进行6次for循环,有6层encoder结构。for循环内部依次使用multi-head attention和Feed Forward,对应Transformer的Encoder结构中多头自注意力模块和MLP模块。在自注意力后及feed forward后,有残差连接。

class Transformer(nn.Module):
    def __init__(self, dim, depth, heads, dim_head, mlp_dim, dropout = 0.):
        super().__init__()
        self.layers = nn.ModuleList([])
        for _ in range(depth):
            self.layers.append(nn.ModuleList([
                PreNorm(dim, Attention(dim, heads = heads, dim_head = dim_head, dropout = dropout)),
                PreNorm(dim, FeedForward(dim, mlp_dim, dropout = dropout))
            ]))
    def forward(self, x):
        for attn, ff in self.layers:
            x = attn(x) + x
            x = ff(x) + x
        return x

PreNorm类代码如下,在使用multi-head attention和Feed Forward之前,首先对输入通过LayerNorm进行处理。

class PreNorm(nn.Module):
    def __init__(self, dim, fn):
        super().__init__()
        self.norm = nn.LayerNorm(dim)
        self.fn = fn
    def forward(self, x, **kwargs):
        return self.fn(self.norm(x), **kwargs)

可以参考论文中的图:
Vision Transformer——ViT代码解读_第1张图片

3. Attention

class Attention(nn.Module):
    def __init__(self, dim, heads = 8, dim_head = 64, dropout = 0.):
        super().__init__()
        inner_dim = dim_head *  heads
        project_out = not (heads == 1 and dim_head == dim)

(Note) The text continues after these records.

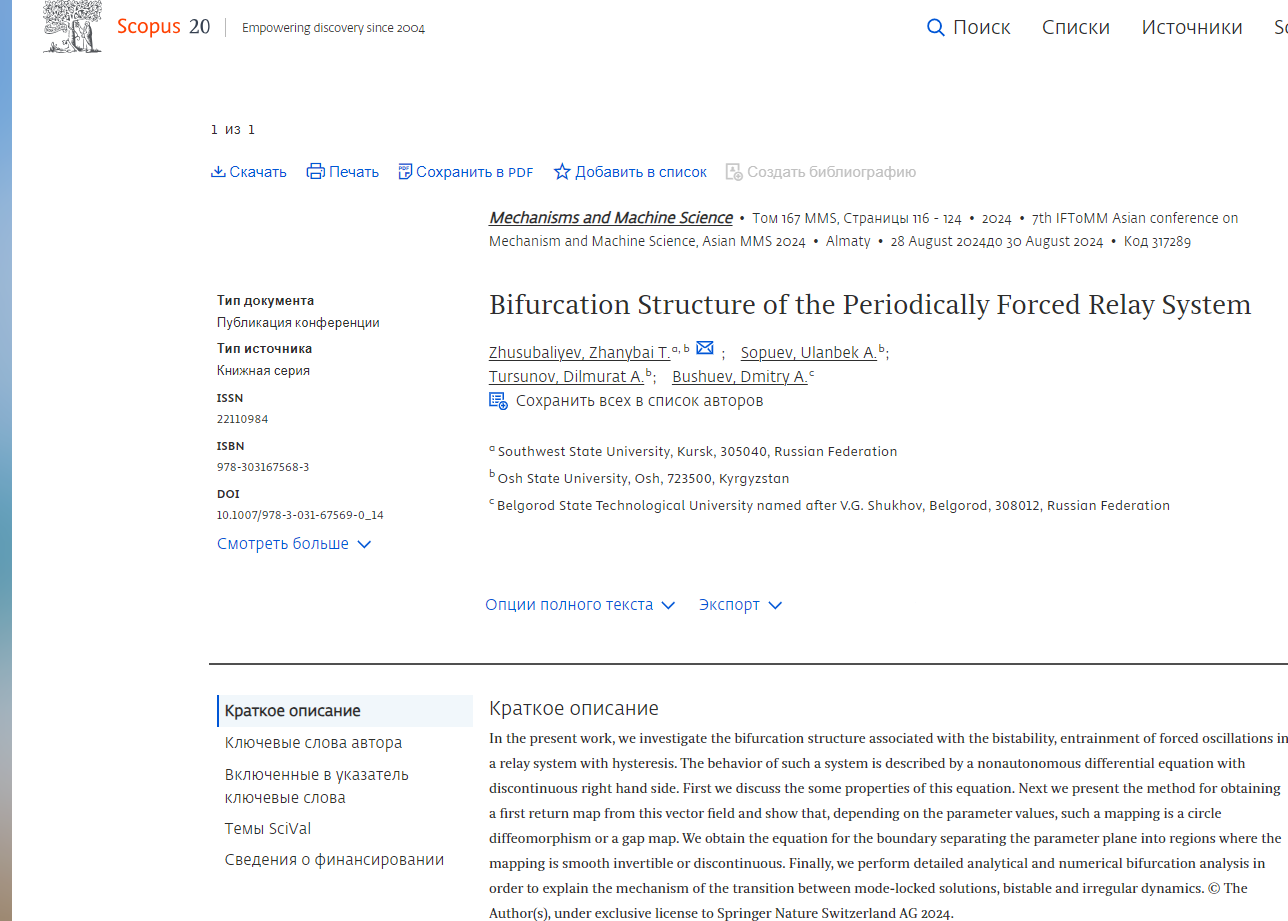This screenshot has height=921, width=1288.
Task: Open the Экспорт dropdown
Action: pyautogui.click(x=740, y=605)
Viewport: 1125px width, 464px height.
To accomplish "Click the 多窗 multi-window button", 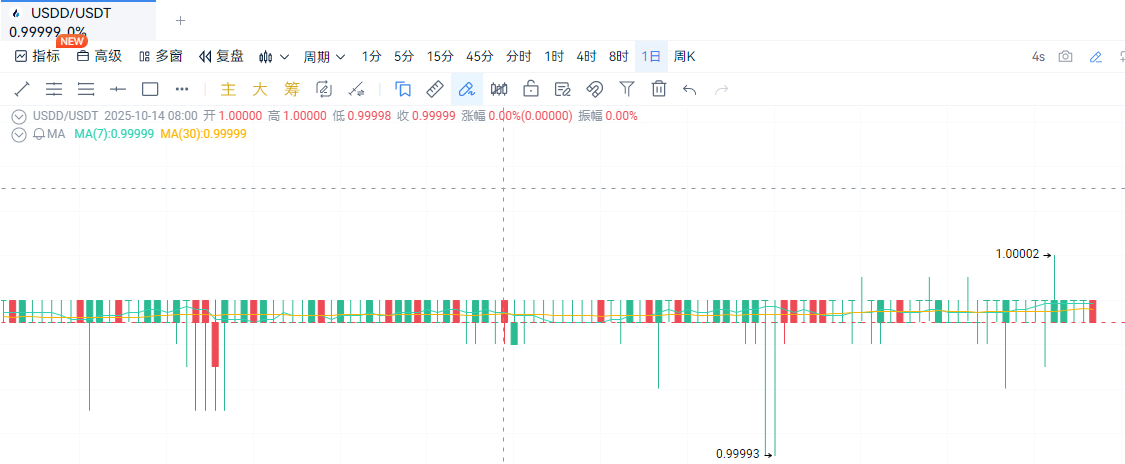I will [160, 57].
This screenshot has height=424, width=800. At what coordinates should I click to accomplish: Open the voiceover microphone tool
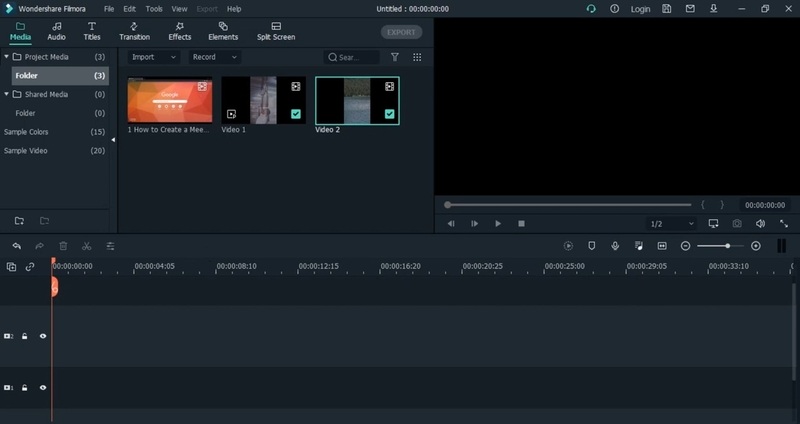click(615, 245)
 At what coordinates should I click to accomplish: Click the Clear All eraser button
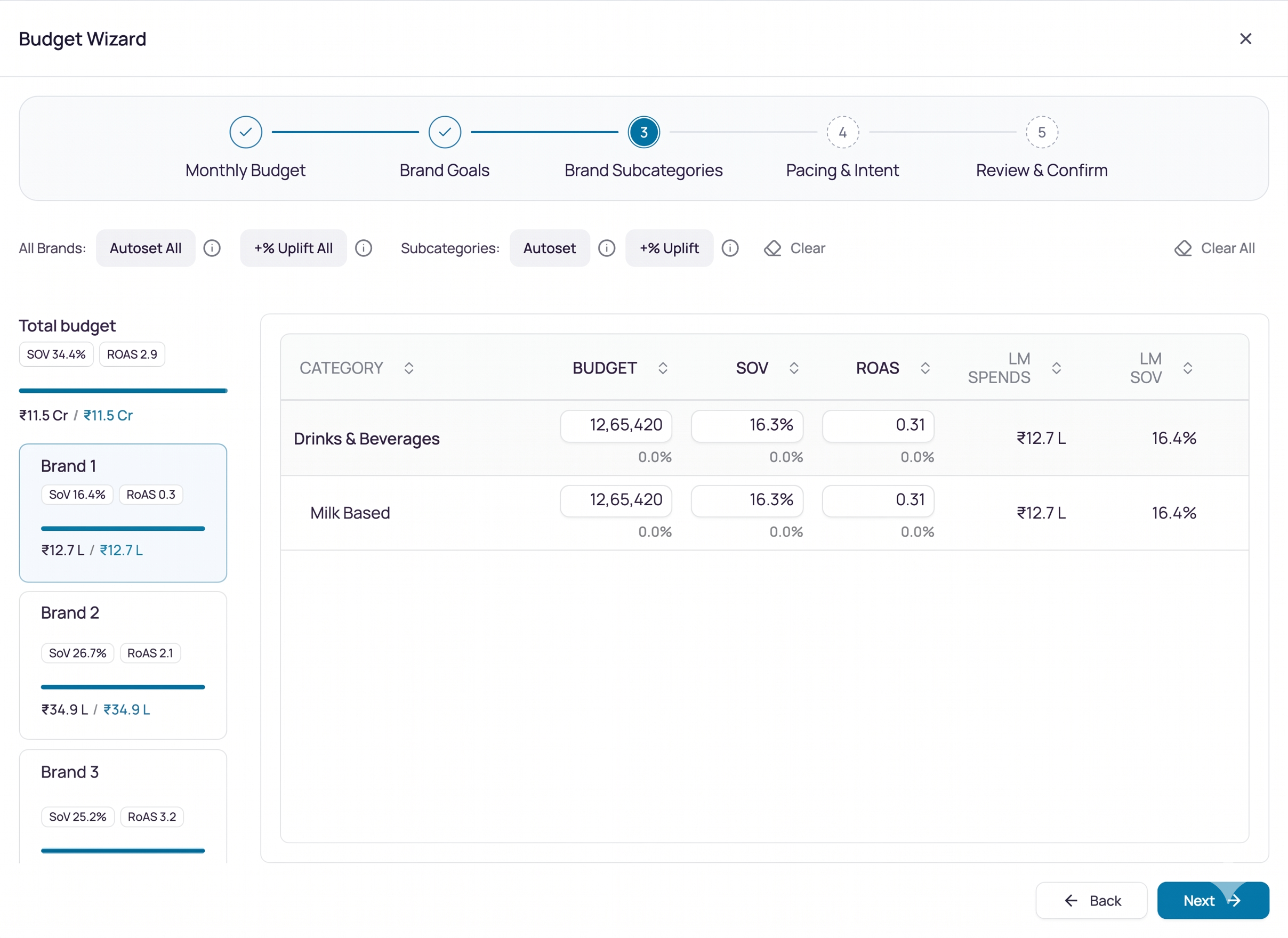click(1214, 248)
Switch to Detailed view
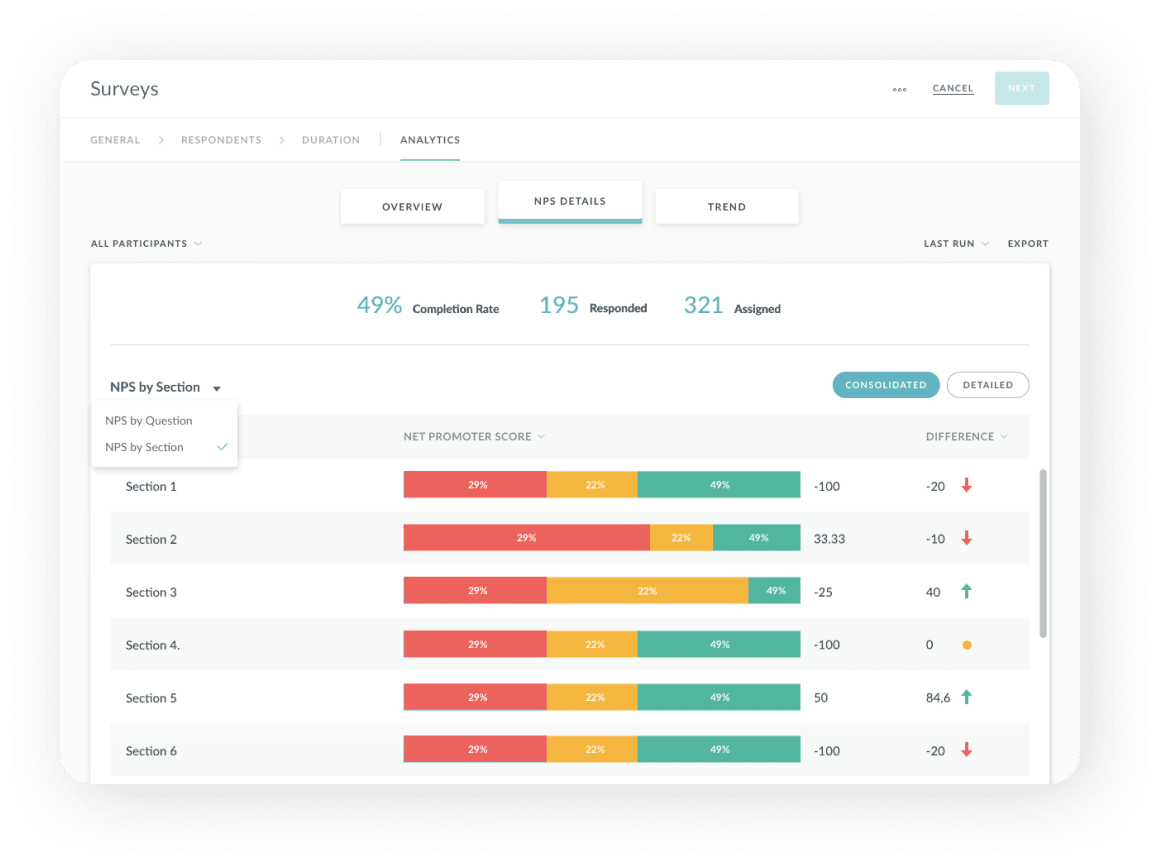Image resolution: width=1160 pixels, height=864 pixels. pyautogui.click(x=987, y=385)

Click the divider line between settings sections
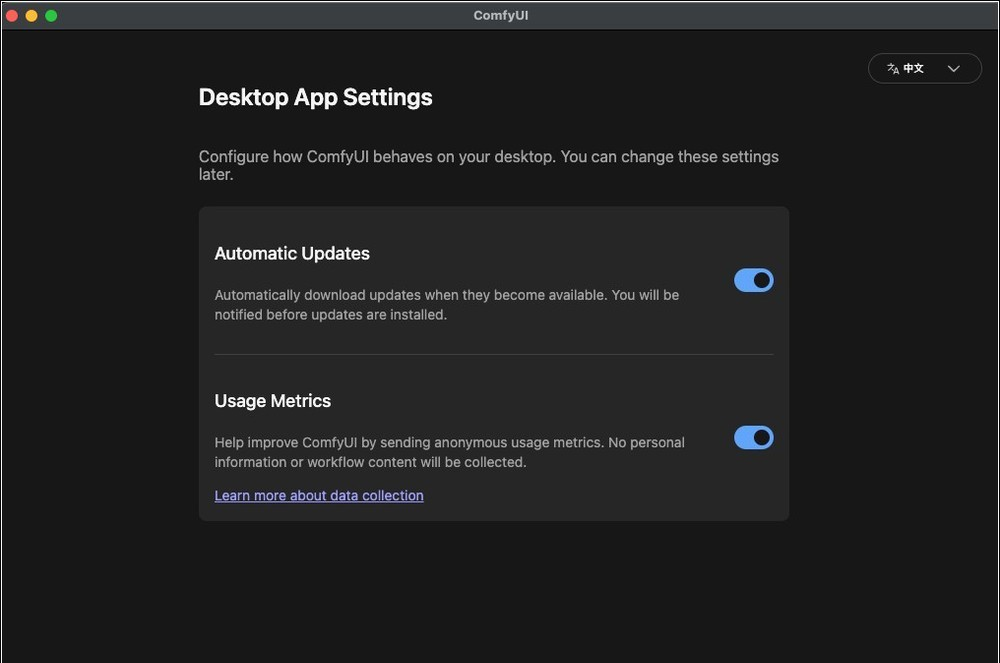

        self.heads = heads
        self.scale = dim_head ** -0.5

        self.attend = nn.Softmax(dim = -1)
        self.to_qkv = nn.Linear(dim, inner_dim * 3, bias = False)

        self.to_out = nn.Sequential(
            nn.Linear(inner_dim, dim),
            nn.Dropout(dropout)
        ) if project_out else nn.Identity()

    def forward(self, x):
        qkv = self.to_qkv(x).chunk(3, dim = -1)    # 首先生成q,k,v
        q, k, v = map(lambda t: rearrange(t, 'b n (h d) -> b h n d', h = self.heads), qkv)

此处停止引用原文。